Naja, stern, ich weiß ja nicht, wo du verkehrst, aber nein: Nicht wirklich die meisten Deutschen können sich in ihrer Muttersprache so ausdrücken, dass ein produktives Gespräch entsteht UND dass die eigenen Gefühle dabei beleuchtet werden. Therapie und Migration ist sicher ein weiteres spannendes Thema, aber wie gesagt: Viele Menschen können sich in ihrer Muttersprache nicht so artikulieren, wie es manchmal nötig wäre.

Und Selbstreflexion und Intellektualisierung sind auch zwei Paar Schuhe. Es gibt ja nicht nur die mathematisch-kognitive Intelligenz, sondern auch die sprachliche, emotionale und soziale. Damit hat Psychotherapie schon sehr viel zu tun.
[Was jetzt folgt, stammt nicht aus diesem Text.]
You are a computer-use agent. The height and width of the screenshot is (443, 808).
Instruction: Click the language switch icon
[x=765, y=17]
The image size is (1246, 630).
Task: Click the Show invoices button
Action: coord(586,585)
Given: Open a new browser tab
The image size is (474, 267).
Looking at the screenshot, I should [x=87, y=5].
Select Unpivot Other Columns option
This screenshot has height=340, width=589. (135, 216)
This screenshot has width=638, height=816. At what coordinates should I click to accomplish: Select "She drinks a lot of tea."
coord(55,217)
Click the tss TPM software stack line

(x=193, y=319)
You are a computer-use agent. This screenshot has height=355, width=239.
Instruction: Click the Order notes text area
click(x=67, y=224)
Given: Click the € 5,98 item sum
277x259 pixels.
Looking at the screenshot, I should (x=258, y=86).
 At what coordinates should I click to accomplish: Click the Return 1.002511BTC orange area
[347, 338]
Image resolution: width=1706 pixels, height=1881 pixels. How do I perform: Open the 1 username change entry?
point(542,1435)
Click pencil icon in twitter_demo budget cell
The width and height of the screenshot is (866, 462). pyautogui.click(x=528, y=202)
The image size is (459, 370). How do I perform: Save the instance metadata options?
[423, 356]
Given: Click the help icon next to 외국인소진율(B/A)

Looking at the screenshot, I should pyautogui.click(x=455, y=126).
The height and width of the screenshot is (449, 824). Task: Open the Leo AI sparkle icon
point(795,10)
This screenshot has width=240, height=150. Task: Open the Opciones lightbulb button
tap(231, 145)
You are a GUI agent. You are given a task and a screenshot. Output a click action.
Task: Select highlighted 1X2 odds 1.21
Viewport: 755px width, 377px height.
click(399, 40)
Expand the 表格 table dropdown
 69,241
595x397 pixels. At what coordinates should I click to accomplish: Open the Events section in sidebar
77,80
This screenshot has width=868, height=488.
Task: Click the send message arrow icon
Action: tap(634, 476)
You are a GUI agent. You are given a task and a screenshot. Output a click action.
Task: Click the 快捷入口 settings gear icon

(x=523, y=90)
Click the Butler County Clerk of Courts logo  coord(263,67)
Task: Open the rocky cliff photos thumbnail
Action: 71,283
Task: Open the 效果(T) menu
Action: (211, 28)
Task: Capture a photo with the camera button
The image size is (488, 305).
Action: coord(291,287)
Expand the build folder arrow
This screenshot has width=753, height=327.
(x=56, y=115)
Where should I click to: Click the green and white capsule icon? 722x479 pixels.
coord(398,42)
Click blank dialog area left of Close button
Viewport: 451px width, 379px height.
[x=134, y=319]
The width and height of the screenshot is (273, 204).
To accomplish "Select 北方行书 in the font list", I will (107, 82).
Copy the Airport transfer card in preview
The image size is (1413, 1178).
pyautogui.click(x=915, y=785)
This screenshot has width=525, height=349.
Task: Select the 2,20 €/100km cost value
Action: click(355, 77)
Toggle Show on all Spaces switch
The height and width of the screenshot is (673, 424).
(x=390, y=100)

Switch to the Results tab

Montagne, ich glaub, es hat nichts mit 'Dünkel' zu tun, sondern mit der fehlenden Ausbildung. Es kann ja nicht jeder mal einfach so Kinderanalysen machen oder mit Menschen analytisch arbeiten, die sich nicht gut ausdrücken können. Es geht bei der Analyse auch nicht ausschließlich um Übertragung, sondern über das Verhältnis zwischen Reflexion und Übertragung. Es wäre natürlich wünschenswert, wenn häufiger Analysen mit Leuten außerhalb der 'klassischen' Zielgruppe durchgeführt werden - früher gehörten ja noch nicht mal die Borderliner usw. dazu. Aber das ist nichts, was ein Therapeut so 'aus dem Bauch heraus' anbieten kann, wenn er es nicht gelernt hat.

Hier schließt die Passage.